Semiconductor chips are commonly connected to other circuitry using solder bumps having a diameter of about 100 microns. These solder joints suffer thermal fatigue failures because of the difference in coefficient of thermal expansion (CTE) between the silicon and the chip carriers to which they are attached. Using the injection molded solder (IMS) technique, solder interconnects can be fabricated on semiconductor chips or chip carriers with controlled shape and composition to increase the fatigue life of the joints. Thus, this invention pertains to improvements of solder interconnections for better electrical performance and/or increased mechanical robustness and the fabrication process of same using IMS.
IMS is a relatively new process with many applications, primarily suited for low-cost solder bumping of semiconductor wafers. In IMS, a scanning head dispenses molten solder through a linear slot in the head over a mold plate to fill cavities therein with molten solder.
After the scan, the solder in the cavities is solidified and then the mold plate is aligned to and placed in contact with a wafer (or die or semiconductor chip) by an appropriate fixture. This assembly is then heated to facilitate reflow and transfer of the solder from the mold plate cavities to metallized pads on the wafer. After cooling and separating the wafer and mold plate, the wafer has been bumped with an array of solder preforms typically used for flip chip applications.

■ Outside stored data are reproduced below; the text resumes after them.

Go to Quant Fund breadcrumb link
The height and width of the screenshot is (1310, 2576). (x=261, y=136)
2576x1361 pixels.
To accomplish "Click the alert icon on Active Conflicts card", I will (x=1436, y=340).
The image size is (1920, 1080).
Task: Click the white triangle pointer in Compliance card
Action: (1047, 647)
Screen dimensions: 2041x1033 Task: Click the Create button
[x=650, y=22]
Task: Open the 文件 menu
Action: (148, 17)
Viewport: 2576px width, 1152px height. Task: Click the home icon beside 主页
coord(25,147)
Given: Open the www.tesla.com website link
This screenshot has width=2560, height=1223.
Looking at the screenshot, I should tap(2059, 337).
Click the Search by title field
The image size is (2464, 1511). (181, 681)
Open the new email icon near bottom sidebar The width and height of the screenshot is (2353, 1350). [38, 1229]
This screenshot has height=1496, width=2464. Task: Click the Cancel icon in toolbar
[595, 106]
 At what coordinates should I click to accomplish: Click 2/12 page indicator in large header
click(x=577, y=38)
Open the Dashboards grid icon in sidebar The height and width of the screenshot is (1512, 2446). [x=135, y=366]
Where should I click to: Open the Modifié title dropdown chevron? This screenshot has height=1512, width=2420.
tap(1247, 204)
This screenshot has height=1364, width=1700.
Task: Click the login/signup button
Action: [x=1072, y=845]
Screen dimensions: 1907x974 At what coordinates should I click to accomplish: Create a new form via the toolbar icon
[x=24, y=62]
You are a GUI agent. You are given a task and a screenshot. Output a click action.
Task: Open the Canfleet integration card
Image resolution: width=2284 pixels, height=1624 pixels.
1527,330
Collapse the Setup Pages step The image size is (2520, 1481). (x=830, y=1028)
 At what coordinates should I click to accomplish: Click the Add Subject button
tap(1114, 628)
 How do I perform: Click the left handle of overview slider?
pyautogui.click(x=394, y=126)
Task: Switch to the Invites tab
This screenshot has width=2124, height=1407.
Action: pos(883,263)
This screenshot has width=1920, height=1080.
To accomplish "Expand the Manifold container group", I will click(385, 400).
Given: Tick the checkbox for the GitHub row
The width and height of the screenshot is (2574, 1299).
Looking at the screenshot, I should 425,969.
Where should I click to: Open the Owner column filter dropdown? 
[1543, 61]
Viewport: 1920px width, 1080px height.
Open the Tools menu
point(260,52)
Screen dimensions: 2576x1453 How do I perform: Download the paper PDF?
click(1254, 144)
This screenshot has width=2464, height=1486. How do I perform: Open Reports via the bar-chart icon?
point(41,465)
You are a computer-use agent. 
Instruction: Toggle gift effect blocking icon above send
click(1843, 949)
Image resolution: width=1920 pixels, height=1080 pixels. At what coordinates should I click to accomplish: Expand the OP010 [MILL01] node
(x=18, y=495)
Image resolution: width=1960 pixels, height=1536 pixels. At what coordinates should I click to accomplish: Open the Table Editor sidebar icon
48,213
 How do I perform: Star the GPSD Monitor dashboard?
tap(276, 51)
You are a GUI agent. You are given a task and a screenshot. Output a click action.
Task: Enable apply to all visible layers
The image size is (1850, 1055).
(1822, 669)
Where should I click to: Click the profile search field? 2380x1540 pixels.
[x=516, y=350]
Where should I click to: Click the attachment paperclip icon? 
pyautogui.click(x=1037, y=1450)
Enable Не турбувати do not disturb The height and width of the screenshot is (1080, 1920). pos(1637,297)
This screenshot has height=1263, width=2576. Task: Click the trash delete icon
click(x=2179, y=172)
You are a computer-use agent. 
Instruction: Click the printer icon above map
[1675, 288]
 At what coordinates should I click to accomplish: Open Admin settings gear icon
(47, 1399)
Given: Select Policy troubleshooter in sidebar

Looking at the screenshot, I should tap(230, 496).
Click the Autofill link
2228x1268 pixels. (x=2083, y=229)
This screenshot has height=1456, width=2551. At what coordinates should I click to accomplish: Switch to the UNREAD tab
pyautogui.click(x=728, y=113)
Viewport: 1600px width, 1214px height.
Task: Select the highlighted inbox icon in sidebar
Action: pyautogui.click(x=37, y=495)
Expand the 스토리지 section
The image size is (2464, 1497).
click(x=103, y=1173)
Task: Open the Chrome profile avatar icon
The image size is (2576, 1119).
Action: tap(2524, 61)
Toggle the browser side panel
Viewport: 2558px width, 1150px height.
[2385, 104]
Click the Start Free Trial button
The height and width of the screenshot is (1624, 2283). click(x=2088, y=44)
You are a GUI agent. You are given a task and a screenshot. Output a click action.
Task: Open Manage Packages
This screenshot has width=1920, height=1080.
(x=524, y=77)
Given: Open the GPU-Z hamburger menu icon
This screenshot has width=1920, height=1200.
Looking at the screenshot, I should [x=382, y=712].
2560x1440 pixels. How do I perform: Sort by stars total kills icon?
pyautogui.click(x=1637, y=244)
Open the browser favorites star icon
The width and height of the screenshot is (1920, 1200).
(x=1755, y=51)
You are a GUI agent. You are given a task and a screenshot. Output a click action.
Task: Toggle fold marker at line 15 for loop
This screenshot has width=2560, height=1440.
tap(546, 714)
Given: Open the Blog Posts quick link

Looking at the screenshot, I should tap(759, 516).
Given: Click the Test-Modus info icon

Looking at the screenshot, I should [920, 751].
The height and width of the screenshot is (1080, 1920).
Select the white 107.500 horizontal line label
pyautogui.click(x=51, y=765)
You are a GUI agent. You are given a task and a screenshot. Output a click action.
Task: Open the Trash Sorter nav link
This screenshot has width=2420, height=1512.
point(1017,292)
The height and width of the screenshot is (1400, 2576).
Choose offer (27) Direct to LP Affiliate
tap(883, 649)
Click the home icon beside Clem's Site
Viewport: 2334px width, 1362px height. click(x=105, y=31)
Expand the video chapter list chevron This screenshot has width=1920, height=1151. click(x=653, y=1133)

While the technology disclosed in U.S. Pat. No. 6,056,191, assigned to the assignee of the present invention, and entitled “Method and Apparatus for Forming Solder Bumps” represents a major advance in the art, it typically produces spherical solder joints that exhibit several problems. First, the spherical solder joints have limited fatigue life due to a difference in coefficient of thermal expansion between the silicon die and the substrate, often an organic material. To address this CTE mismatch, an additional underfill material is needed between the silicon die and substrate to reduce the mechanical stresses on the solder bumps. As the level of integration in silicon continues to increase, the number and density of solder interconnections also must increase, driving a reduction in size of the spherical solder joints and making it difficult or impossible for underfill to be used. Second, silicon chip sizes are increasing, which also limits the ability of underfills to reinforce conventional spherical solder interconnects. Third, power requirements for silicon devices are increasing, particularly for microprocessor chips; and conventional solder interconnects may not be able to withstand the higher currents needed to supply that power. Finally, as newer interconnect structures are developed such as optical interconnects, the underfill material itself will present a problem, since optical communication between the die and substrate is prevented due to the opaque nature of the material.
The first problem is shown in FIG. 1, wherein a die or chip 20 (typically an integrated circuit silicon chip) is electrically interconnected to a substrate 22 by a series of solder bumps 24, as is well known in the art. The typically small height to width aspect ratio (<1) of standard flip chip bumps makes the solder prone to mechanical stresses, which are greatest at the plane represented by arrows 26, as the chip power and temperature varies over its life. This CTE mismatch caused problem is aggravated as chips get larger and thus the DNP (distance to neutral point) is increased. Without underfill, interconnect failures happen at unacceptably short lifetimes.
FIG. 2 shows, in the regions between the solder bumps 24, an underfill layer 28 applied between the chip 20 and the substrate 22. This mitigates the stresses on the solder bumps themselves, but adds a processing step that is time-consuming and adds cost. As signal and power requirements increase, the smaller spherical size of each bump will not allow sufficient stand-off between the chip and the substrate, which has two deleterious effects. First, the capillary underfill process becomes very slow or impossible; and second, the mechanical stress from CTE mismatch is increased. Additionally, this underfill layer is generally opaque and thus prevents optical communication between the bottom of the chip 20 and the substrate 22, as may be desirable in advanced packaging schemes.